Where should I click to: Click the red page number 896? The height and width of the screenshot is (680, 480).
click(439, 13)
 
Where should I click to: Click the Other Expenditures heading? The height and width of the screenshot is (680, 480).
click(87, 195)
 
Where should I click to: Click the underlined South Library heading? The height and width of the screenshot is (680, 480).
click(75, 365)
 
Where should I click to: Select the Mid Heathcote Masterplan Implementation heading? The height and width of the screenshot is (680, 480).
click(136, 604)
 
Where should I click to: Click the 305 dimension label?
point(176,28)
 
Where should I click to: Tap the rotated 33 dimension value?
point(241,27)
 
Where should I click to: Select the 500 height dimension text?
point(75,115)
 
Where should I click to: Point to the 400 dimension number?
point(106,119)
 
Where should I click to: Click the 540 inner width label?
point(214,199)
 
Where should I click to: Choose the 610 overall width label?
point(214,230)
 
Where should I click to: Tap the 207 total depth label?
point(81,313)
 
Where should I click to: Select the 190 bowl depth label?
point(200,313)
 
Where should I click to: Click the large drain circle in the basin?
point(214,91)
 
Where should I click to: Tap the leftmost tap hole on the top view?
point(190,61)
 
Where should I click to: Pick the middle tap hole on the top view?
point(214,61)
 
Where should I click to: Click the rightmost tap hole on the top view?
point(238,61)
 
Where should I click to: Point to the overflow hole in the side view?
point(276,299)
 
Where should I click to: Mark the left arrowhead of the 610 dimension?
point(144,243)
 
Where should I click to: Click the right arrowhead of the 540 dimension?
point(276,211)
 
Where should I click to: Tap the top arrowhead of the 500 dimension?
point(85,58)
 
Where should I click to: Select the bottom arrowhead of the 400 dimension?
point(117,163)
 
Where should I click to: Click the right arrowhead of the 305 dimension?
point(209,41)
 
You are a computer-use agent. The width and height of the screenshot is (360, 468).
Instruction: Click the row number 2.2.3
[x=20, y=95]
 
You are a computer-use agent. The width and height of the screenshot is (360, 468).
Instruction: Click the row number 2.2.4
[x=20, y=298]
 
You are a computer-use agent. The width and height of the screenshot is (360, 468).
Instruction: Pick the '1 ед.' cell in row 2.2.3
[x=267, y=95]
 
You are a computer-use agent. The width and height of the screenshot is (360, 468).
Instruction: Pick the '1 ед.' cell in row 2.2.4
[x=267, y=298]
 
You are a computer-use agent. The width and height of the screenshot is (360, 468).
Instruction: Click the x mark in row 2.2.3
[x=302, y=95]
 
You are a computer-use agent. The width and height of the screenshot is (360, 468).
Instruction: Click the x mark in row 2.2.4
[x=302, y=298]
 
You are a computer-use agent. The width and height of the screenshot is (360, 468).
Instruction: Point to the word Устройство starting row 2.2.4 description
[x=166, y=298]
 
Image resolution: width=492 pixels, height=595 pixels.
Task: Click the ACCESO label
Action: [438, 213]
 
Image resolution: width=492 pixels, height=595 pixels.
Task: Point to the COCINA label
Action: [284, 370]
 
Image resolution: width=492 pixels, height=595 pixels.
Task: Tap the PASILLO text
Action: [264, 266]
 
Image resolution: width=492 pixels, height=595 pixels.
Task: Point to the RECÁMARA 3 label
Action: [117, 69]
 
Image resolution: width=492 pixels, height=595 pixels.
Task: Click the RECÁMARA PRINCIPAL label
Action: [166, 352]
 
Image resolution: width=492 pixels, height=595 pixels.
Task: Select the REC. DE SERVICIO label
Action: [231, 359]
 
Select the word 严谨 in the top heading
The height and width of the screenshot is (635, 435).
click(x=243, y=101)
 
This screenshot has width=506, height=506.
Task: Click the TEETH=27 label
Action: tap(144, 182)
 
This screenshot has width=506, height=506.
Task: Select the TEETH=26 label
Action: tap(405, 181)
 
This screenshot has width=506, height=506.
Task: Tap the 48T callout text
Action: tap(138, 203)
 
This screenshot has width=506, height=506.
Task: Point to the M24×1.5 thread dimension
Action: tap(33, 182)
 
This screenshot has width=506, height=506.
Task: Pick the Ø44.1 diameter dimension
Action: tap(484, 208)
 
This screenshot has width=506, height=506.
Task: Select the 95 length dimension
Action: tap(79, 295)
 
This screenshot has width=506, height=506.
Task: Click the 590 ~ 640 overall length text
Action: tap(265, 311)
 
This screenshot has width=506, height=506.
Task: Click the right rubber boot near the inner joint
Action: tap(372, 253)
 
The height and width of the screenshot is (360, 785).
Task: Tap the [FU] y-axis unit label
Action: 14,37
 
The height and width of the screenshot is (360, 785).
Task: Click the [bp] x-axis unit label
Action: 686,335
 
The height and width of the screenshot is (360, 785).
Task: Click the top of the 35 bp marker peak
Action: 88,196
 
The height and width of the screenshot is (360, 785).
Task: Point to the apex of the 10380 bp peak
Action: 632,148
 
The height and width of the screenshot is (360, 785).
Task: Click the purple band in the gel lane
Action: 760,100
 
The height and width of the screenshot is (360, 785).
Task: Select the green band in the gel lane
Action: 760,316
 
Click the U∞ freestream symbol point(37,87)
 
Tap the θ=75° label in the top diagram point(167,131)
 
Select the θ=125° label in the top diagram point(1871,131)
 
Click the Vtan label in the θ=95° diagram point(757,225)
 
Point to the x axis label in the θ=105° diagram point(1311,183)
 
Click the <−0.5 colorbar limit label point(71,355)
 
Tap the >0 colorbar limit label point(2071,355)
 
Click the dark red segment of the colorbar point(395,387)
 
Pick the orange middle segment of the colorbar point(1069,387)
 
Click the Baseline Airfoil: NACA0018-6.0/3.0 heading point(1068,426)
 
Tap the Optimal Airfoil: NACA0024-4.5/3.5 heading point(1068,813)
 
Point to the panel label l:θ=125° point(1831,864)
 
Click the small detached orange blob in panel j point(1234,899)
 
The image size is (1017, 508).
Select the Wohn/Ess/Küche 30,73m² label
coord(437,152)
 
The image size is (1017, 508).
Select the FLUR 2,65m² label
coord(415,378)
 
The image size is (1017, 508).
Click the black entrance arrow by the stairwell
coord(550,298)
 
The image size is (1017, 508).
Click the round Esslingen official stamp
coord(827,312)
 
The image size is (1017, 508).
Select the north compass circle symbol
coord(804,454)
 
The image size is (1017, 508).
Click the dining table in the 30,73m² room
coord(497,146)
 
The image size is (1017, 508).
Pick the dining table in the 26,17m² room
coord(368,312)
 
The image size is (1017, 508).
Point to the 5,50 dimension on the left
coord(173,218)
________________
— REQUIRED WORK —
Write out the data again from the line with "Where should I click to: Select the 500" to the line with "point(214,199)", both included, requests too. Add 138 to every coordinate in the answers.

— THE REPLY —
Where should I click to: Select the 500 height dimension text?
point(213,253)
 
Where should I click to: Point to the 400 dimension number?
point(244,257)
 
Where should I click to: Click the 540 inner width label?
point(352,337)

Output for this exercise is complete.